Lawrence English

Wilderness Of Mirrors

erasure through auditory burial

It feels like it’s been some time since I’ve heard from or wrote about Lawrence English. I last interviewed this Australian composer, and founder of Room40 label back in early 2012, after his release of The Peregrine on Experimedia. Since then, English put out For/Not For John Cage on LineLonely Women’s Club on Important, and a few splits and collaborations (in particular check out the two albums with Stephen Vitiello – Acute Inbetweens on Crónica and Fable on Dragon’s Eye, coming November 9th). There were also two albums of field recordings on his very own Room40, but today we are spending our time with Wilderness Of Mirrors, an album two years in the making, and the first true solo release since The Peregrine.
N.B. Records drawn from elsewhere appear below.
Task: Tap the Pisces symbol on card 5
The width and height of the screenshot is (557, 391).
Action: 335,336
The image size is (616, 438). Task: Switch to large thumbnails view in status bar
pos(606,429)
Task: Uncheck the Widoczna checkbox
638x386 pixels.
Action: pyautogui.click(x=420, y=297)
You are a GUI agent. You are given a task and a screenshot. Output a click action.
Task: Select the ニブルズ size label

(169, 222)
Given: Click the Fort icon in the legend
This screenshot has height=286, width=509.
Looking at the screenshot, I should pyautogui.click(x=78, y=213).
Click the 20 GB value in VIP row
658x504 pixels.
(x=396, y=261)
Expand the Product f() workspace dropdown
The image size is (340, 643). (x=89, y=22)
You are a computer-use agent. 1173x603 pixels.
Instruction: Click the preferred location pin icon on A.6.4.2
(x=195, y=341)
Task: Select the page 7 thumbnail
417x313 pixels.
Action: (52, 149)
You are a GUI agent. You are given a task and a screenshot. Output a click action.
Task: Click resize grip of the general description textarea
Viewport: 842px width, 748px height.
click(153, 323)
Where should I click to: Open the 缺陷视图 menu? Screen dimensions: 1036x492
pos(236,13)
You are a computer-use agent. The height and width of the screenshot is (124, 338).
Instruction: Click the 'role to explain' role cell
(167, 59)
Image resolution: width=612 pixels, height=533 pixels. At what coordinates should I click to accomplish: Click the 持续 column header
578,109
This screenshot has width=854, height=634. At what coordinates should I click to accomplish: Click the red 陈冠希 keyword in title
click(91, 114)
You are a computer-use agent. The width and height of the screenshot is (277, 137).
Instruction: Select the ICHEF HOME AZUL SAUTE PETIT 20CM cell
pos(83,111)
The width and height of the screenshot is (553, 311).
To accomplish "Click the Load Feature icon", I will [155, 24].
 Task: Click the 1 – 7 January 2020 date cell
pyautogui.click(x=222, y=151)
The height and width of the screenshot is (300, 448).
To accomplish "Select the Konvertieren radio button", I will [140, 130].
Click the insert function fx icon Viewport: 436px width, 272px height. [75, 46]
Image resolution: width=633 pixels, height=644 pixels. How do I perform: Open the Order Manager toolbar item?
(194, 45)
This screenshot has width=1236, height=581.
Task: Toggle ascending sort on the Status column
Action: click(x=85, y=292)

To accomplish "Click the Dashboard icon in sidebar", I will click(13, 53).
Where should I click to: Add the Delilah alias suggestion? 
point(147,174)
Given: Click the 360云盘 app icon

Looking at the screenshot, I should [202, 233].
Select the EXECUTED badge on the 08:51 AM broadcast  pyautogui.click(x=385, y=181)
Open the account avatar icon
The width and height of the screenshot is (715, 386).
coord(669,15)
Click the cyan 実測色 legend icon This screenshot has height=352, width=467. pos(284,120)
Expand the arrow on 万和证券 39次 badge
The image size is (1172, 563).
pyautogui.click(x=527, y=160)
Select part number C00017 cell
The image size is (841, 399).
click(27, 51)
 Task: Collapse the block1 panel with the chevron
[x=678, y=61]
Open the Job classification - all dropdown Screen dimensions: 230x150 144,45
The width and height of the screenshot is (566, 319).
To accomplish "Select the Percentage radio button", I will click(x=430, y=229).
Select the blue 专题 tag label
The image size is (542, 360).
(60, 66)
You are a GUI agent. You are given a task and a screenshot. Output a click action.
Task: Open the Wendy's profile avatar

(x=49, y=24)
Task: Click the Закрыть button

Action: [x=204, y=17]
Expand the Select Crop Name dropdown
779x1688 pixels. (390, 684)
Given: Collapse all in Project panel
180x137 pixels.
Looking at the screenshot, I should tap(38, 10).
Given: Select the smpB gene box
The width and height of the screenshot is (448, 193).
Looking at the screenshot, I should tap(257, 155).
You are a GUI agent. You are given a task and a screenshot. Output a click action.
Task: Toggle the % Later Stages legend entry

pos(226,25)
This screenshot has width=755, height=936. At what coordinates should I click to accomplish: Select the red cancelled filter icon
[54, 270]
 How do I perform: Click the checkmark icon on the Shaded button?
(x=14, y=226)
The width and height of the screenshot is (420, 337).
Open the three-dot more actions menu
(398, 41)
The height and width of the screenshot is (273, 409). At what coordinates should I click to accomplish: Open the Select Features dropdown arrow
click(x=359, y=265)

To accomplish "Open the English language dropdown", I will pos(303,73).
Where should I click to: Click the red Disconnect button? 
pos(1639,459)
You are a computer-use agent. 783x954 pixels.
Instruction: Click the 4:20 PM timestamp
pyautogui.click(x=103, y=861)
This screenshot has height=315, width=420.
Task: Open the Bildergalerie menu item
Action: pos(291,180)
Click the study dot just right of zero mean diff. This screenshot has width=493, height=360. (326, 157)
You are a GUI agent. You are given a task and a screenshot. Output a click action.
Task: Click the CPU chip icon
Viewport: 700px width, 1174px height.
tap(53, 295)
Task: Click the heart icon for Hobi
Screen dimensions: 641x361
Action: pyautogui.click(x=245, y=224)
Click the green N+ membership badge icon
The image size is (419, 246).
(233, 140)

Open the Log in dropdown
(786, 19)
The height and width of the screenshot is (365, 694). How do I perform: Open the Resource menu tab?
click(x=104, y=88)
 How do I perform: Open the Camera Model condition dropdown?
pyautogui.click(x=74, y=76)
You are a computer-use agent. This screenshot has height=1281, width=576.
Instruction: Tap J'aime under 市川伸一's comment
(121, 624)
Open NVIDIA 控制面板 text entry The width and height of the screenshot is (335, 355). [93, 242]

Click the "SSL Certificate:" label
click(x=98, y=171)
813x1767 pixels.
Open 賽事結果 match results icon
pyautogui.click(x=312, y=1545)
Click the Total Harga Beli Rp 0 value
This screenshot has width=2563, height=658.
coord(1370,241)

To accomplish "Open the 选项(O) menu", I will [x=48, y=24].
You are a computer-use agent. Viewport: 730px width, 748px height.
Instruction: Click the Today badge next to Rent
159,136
The album opens practically abruptly – “The Liquid Casket” doesn’t offer a fade in, and before you know it swells into a territory of distorted pads, compressed guitars, and mid-frequency drones. The seamless progression into the title track is a slow descent into something intimate, and yet the rolling major chord synths have an eerie quality to them. Things suddenly quiet down around “Guillotines and Kingmakers” and we are left alone with just our thoughts in the center of a cold and hollow place. This is the spot to which I’d happily descend over and over, in a company of Lawrence English. A wicked smile flashes on my face, as I turn up the volume and lean back.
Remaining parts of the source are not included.